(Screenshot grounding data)
#####
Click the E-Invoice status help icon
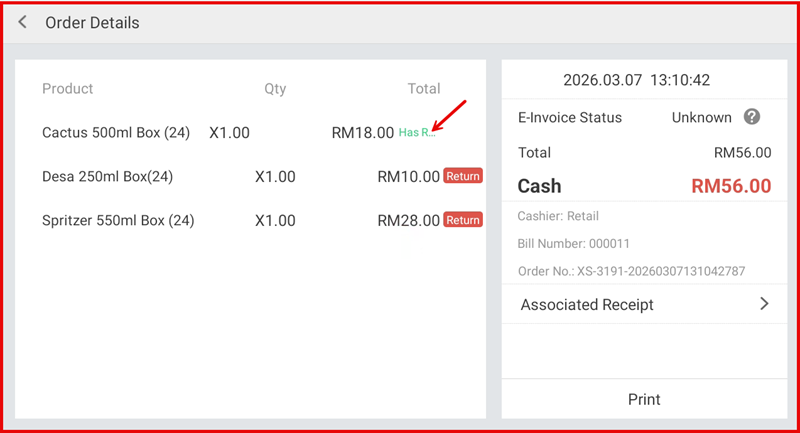The width and height of the screenshot is (800, 433). pos(752,117)
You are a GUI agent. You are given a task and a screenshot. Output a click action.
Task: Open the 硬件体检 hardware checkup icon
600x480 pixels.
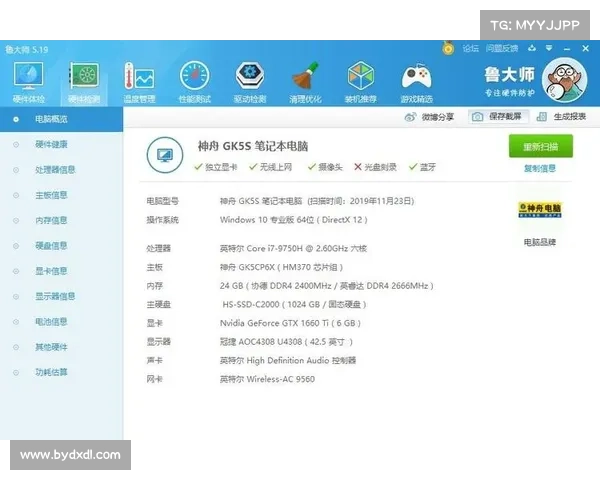[x=28, y=78]
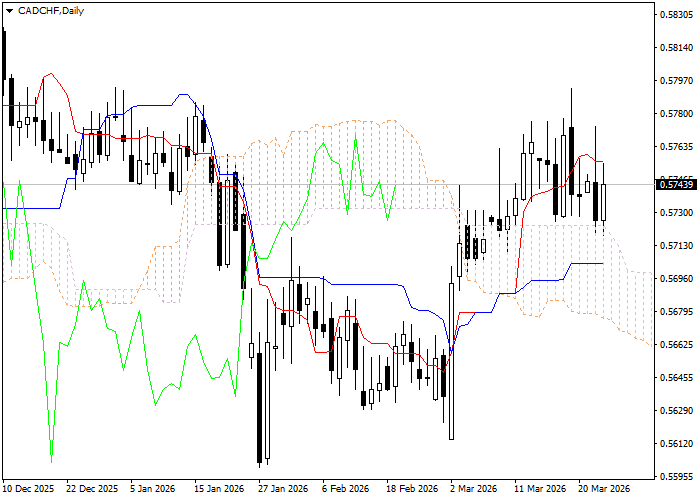
Task: Select the 20 Mar 2026 date label
Action: pyautogui.click(x=602, y=489)

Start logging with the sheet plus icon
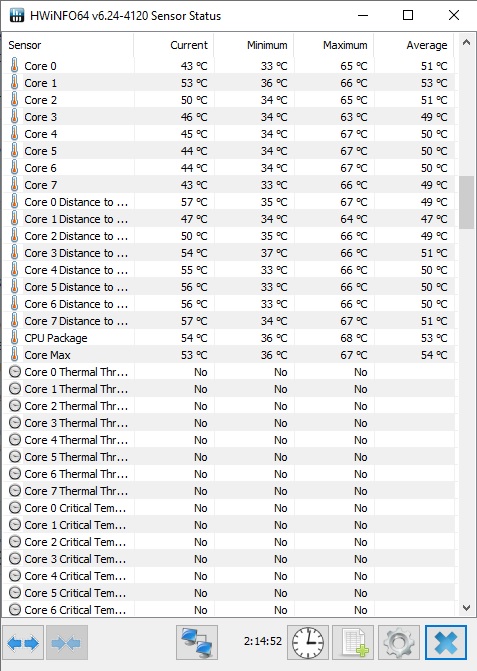(x=353, y=642)
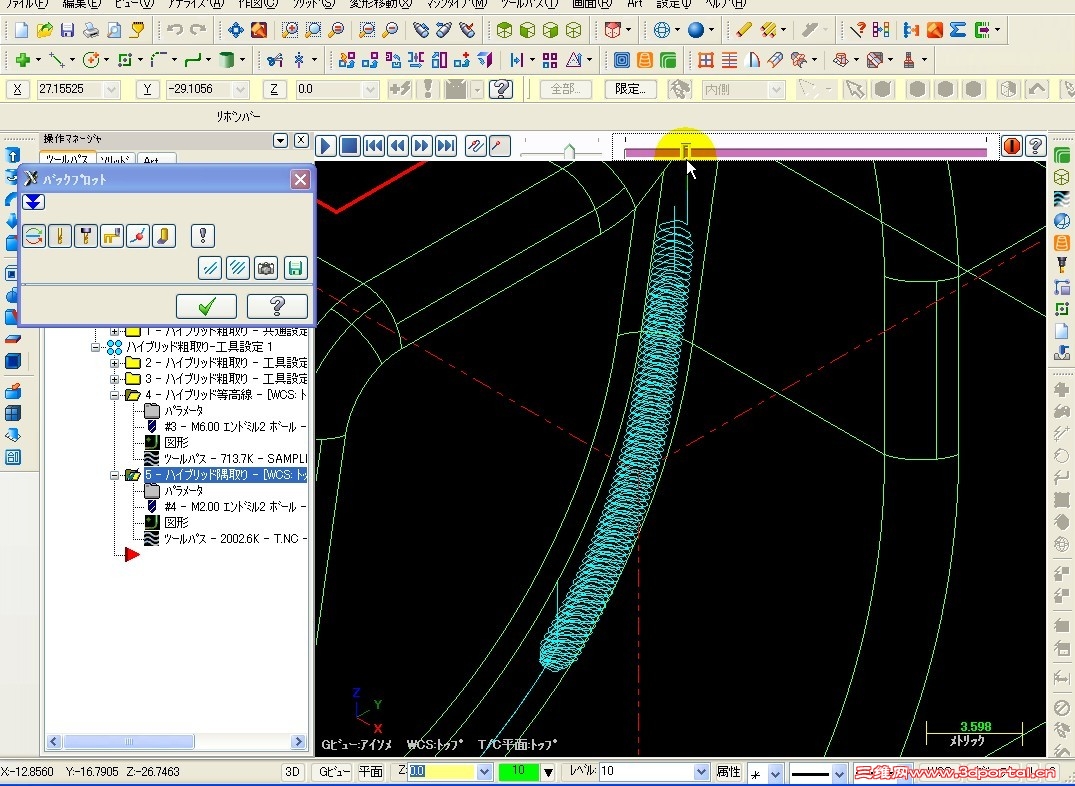Stop the backplot playback
Image resolution: width=1075 pixels, height=786 pixels.
coord(350,146)
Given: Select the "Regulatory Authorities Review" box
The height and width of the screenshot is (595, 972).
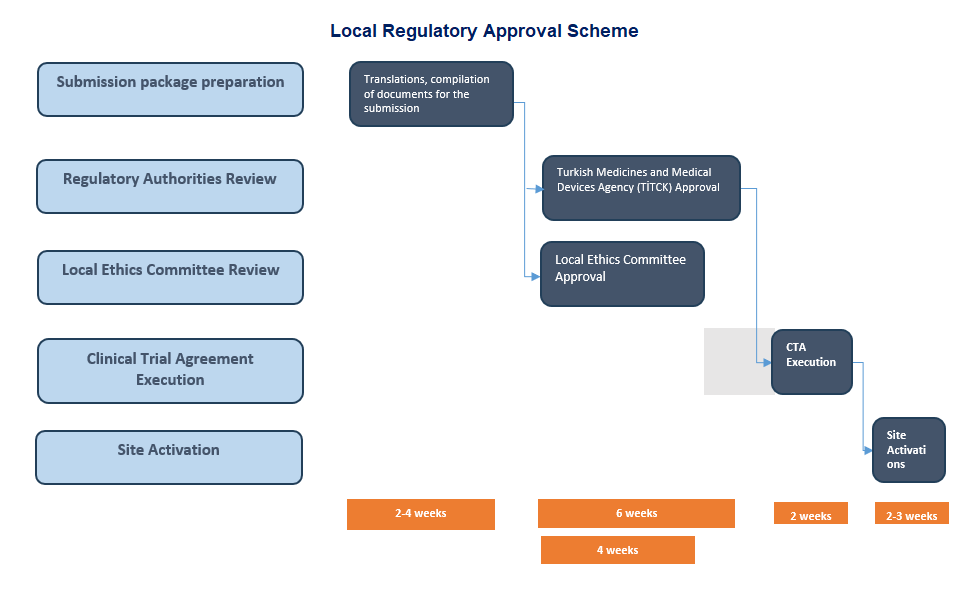Looking at the screenshot, I should (170, 186).
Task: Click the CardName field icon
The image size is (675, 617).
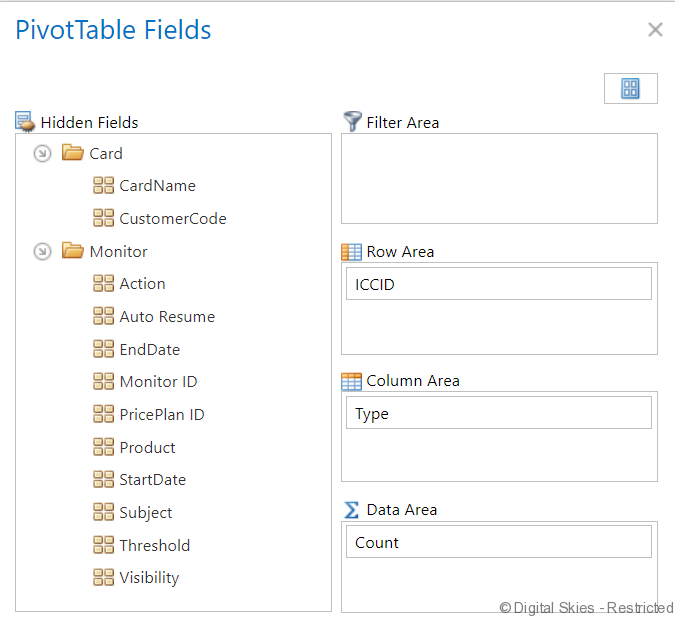Action: pyautogui.click(x=103, y=186)
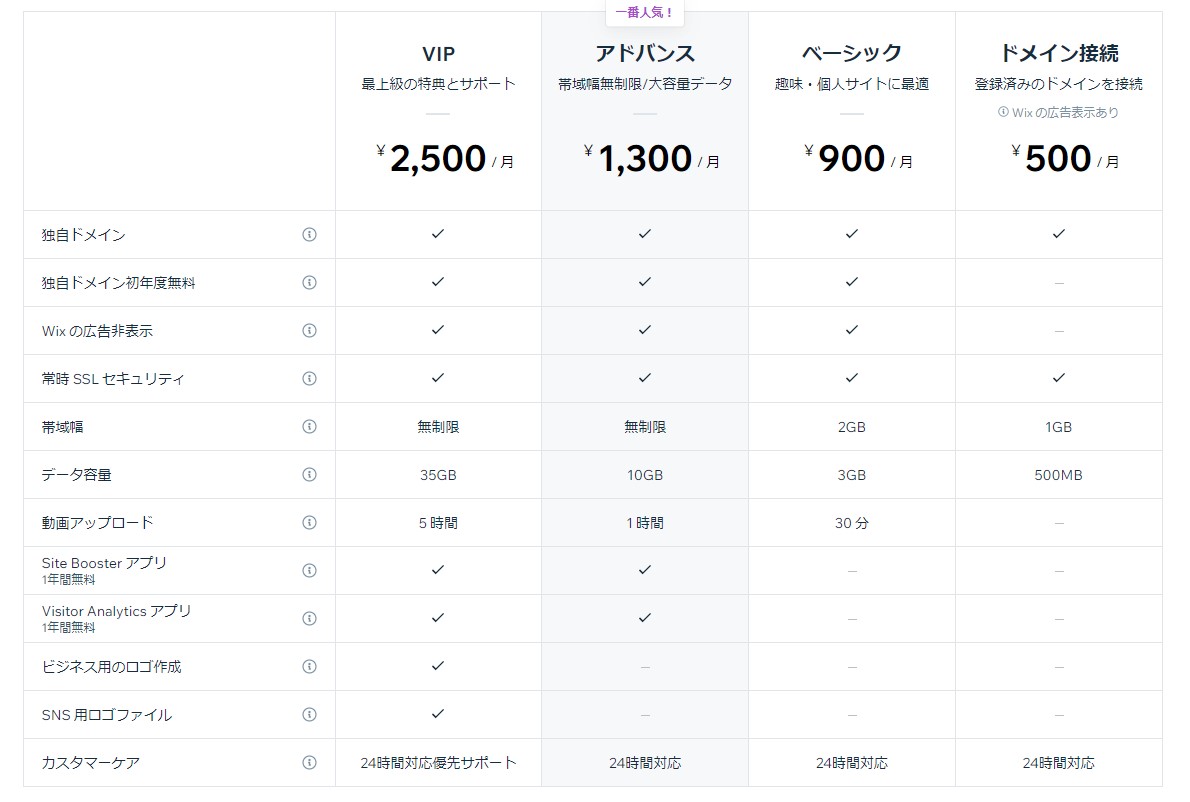1190x802 pixels.
Task: Click VIP checkmark for SNS 用ロゴファイル
Action: tap(437, 714)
#####
● **WORK INSTRUCTIONS**
The data above must be written out again word for word, without its pictures.

● **EXERCISE ANSWER**
Click the E-Invoice status help icon
The width and height of the screenshot is (800, 433). pos(752,117)
You are a GUI agent. You are given a task and a screenshot. Output a click action.
Task: Open the 硬件体检 hardware checkup icon
600x480 pixels.
[x=28, y=78]
Task: Select the 20 Mar 2026 date label
Action: pyautogui.click(x=602, y=489)

Start logging with the sheet plus icon
(x=353, y=642)
Stop the backplot playback
Image resolution: width=1075 pixels, height=786 pixels.
coord(350,146)
Given: Select the "Regulatory Authorities Review" box
The height and width of the screenshot is (595, 972).
Looking at the screenshot, I should (170, 186).
Task: Click the CardName field icon
The image size is (675, 617).
Action: pyautogui.click(x=103, y=186)
1190x802 pixels.
Task: Click VIP checkmark for SNS 用ロゴファイル
Action: tap(437, 714)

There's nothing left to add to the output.